O que sei sobre o caso se resume ao que li em jornais e revistas. Não sei o que motivou Sandra a lutar para ser perfilhada. Assim como o que impediu Pelé de reconhecer a filha sem brigas. Mas sei que uma situação estressante como essa pode detonar alguém a ponto desse alguém desenvolver um câncer.

O mundo está cheio de filhos que se sentem incompletos, que vagam por aí tal qual almas penadas, arrastando correntes por pais que não os quiseram. Essas pessoas vivem obcecadas, lutando por um reconhecimento, mesmo informal. Algumas até conseguem o carinho desejado. Mas outras só encontram o mesmo desprezo ou um ainda pior.

Ser amado pelos pais é o que todos queremos. Mas se esse amor nos é negado, o que fazer? Transformar isso numa obsessão, arrastar correntes, desenvolver um câncer? Costumo dizer, em consultório, que a vida da gente deve ser construída como os prédios. Nenhum é erguido sobre uma única coluna. Todos têm vários pontos de sustentação. Assim, se uma pilastra for derrubada, o edifício até ficará abalado, mas não desabará, podendo ser recuperado.

Devemos viver sobre diversos pilares. A família original, a família que formamos, o trabalho, os estudos, um hobby, a religião, os amigos, um relacionamento amoroso, uma atividade voluntária e os filhos são exemplos disso. Dessa forma, se o casamento acabar, sofreremos, mas não entraremos naquela de "Meu mundo caiu e me fez ficar assim...". Se nossa mãe morrer, não nos sentiremos completamente perdidos. Se formos despedidos, encontraremos forças pra procurar um novo emprego. Teremos outras pilastras, que nos sustentarão.

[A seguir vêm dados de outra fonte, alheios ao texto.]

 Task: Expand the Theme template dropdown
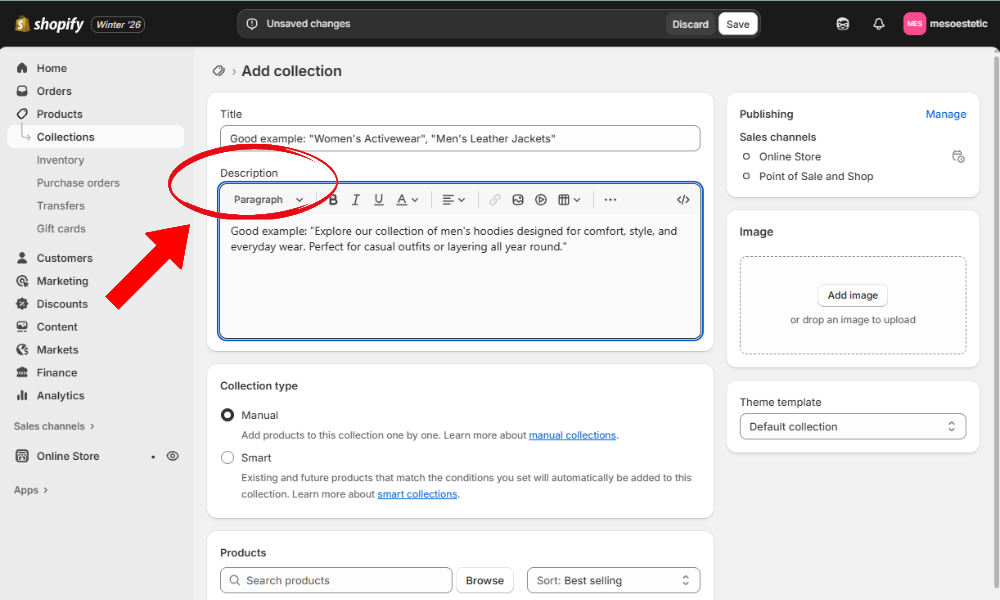point(852,427)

Quando consideramos que nossa vida é formada por um grupo de coisas e pessoas relevantes, procuramos cuidar de todas. Umas podem até ter mais importância. Mas nenhuma será o centro de nossa existência, sem a qual tudo perderia o sentido, a ponto de nos desestruturarmos. E é essa noção de conjunto que nos faz enxergar não apenas o que não temos, mas também o que temos.

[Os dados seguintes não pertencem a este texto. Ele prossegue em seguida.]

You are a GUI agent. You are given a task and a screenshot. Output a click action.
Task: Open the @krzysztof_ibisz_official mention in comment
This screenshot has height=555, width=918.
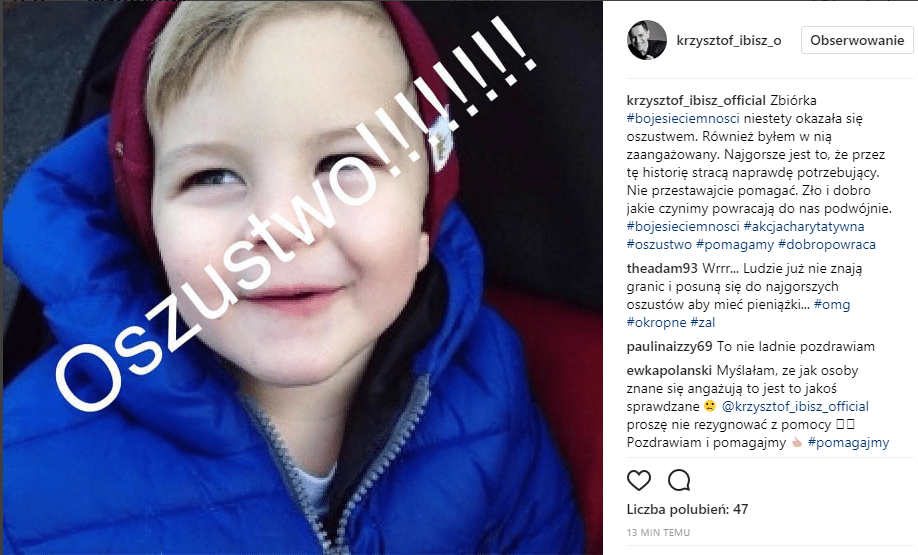pos(795,406)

Pode ser que alguém que não tenha tido um pai biológico amoroso tenha sido criado por um tio, um irmão ou um padrasto que nada tenha deixado a desejar. Talvez tenha tido uma mãe maravilhosa. Talvez seja um profissional de sucesso, com uma vida confortável, filhos lindos, marido amoroso ou esposa nota dez, uma saúde de ferro ou grandes amigos. Só que tudo isso pode passar despercebido se esse alguém se fixar justamente naquilo que lhe faltou, que é importante, mas não é tudo.

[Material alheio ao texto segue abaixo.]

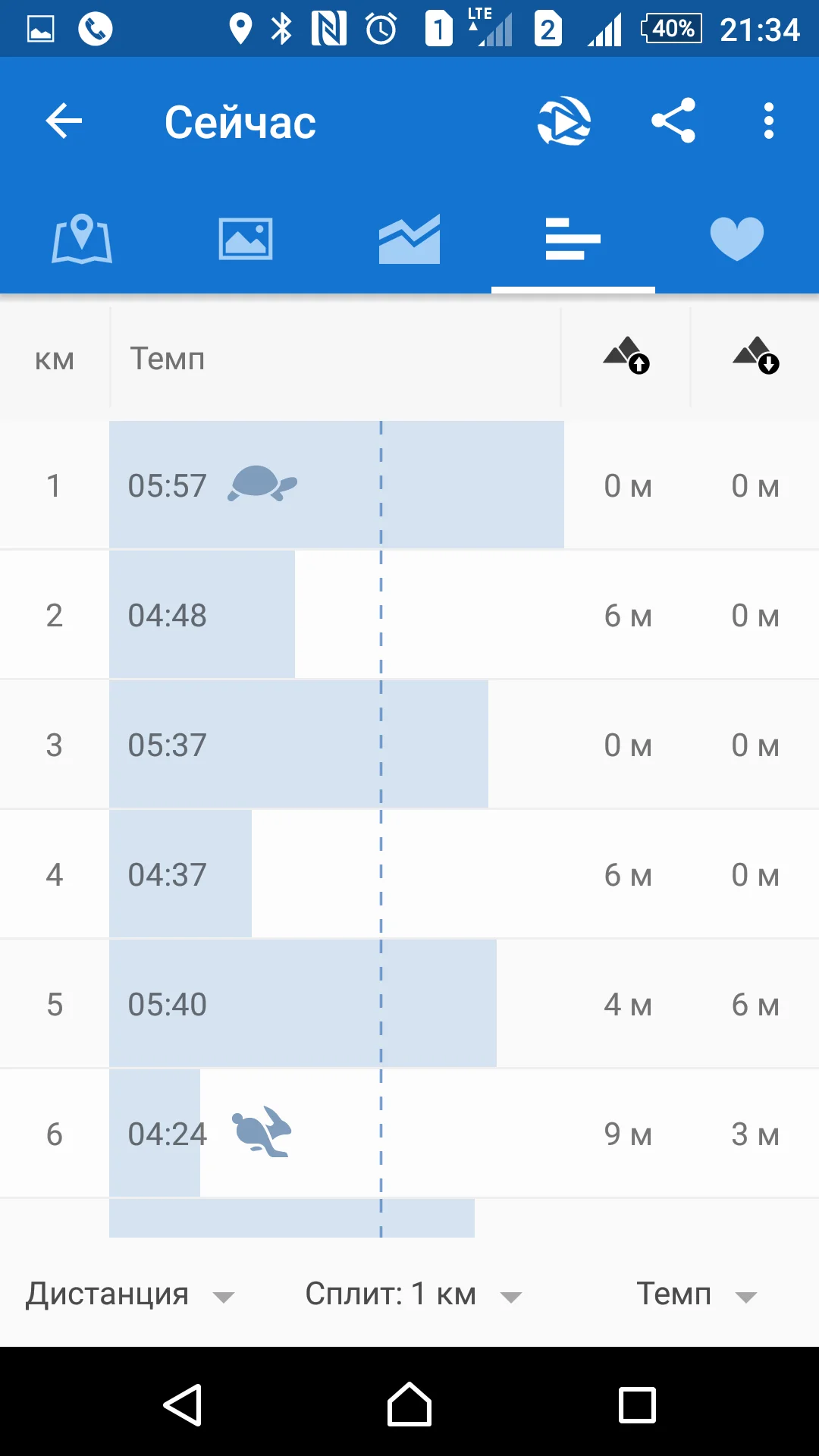Image resolution: width=819 pixels, height=1456 pixels.
Task: Open the charts graph tab
Action: pos(410,240)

A filha de Pelé não tinha o amor do pai. Mas tinha mãe, marido e filhos, estudava Direito, freqüentava a Assembléia de Deus e, como Vereadora de Santos, conseguiu aprovar um projeto que garante a realização de testes de DNA gratuitamente, para pacientes da rede pública. Ela tinha família e religião, fazia um curso superior e tinha um trabalho que lhe permitia levantar bandeiras importantes. Talvez tenha valorizado excessivamente o que não tinha. Vai fazer falta pra muita gente. Que Sandra encontre a paz! Até sexta-feira!